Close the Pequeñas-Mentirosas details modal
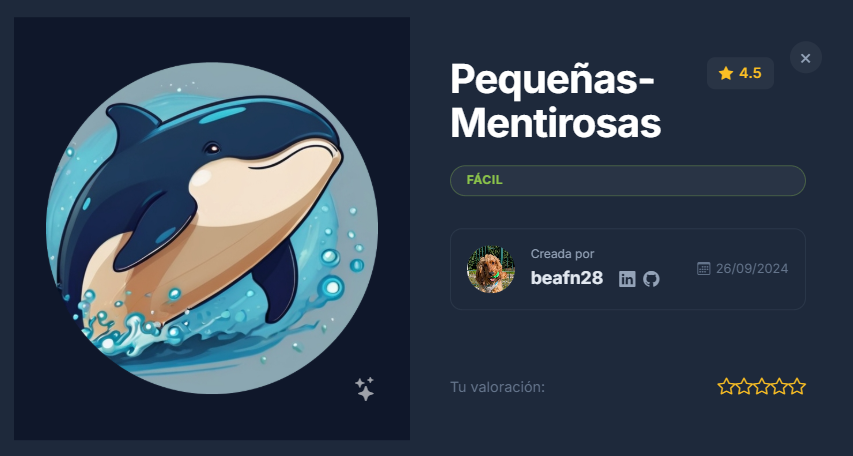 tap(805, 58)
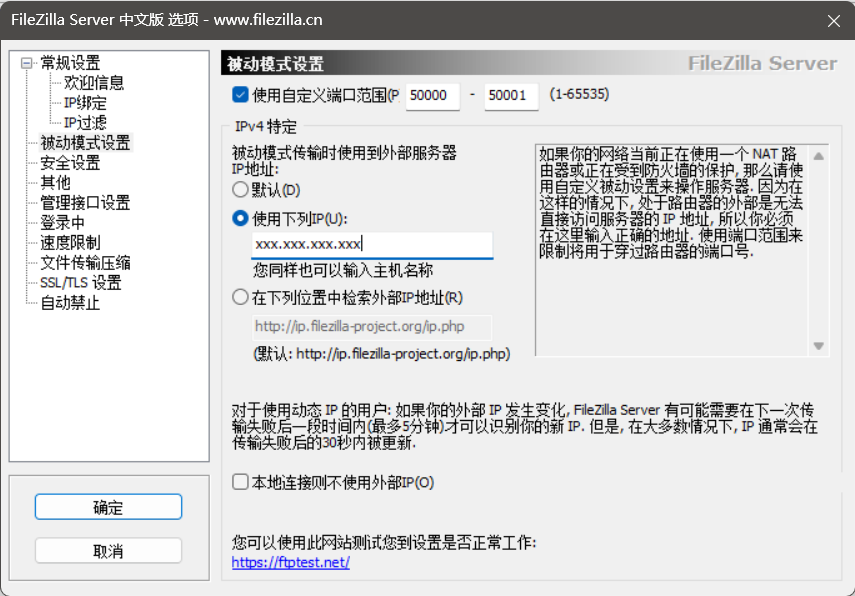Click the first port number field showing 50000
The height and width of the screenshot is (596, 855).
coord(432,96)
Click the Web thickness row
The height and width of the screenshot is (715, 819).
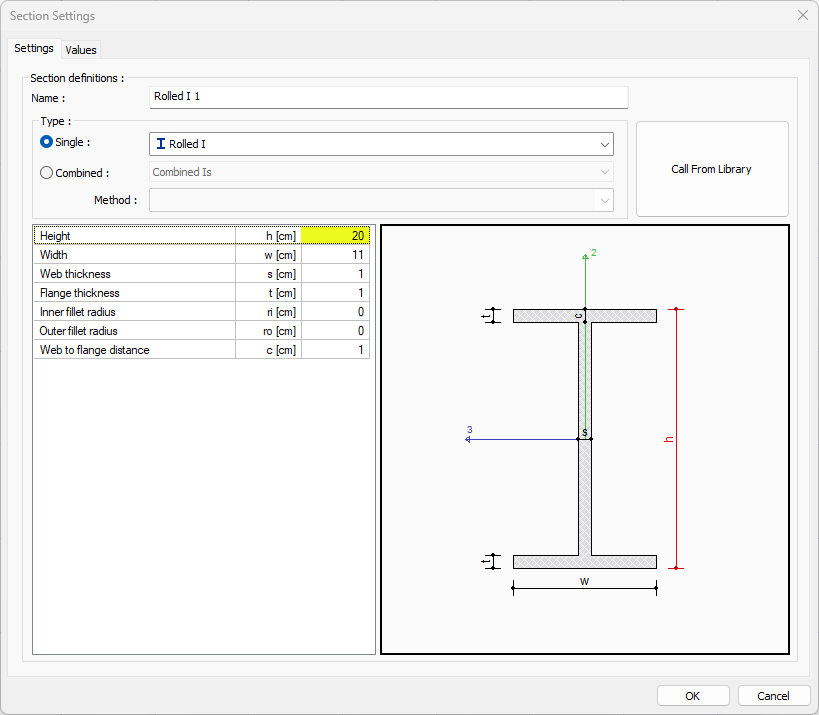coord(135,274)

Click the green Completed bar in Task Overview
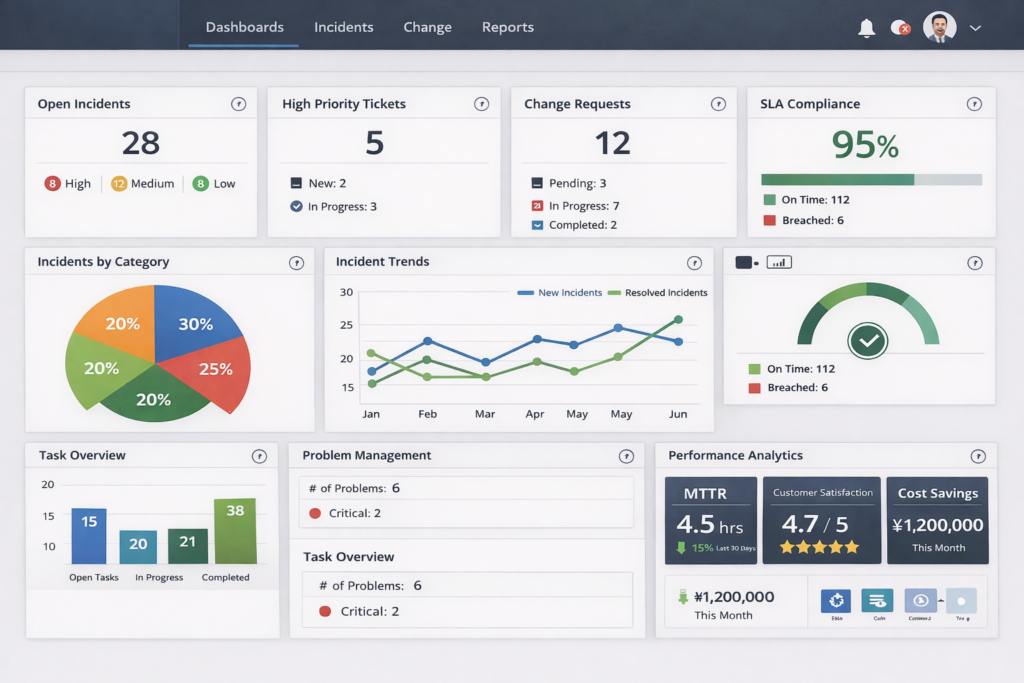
--------------------------------------------------
Work item>
Skipping any pictures, copy the entries exactly as they appear.

Answer section>
Close the Pequeñas-Mentirosas details modal
 tap(805, 58)
Click the first port number field showing 50000
The height and width of the screenshot is (596, 855).
coord(432,96)
Click the Web thickness row
The height and width of the screenshot is (715, 819).
coord(135,274)

Click the green Completed bar in Task Overview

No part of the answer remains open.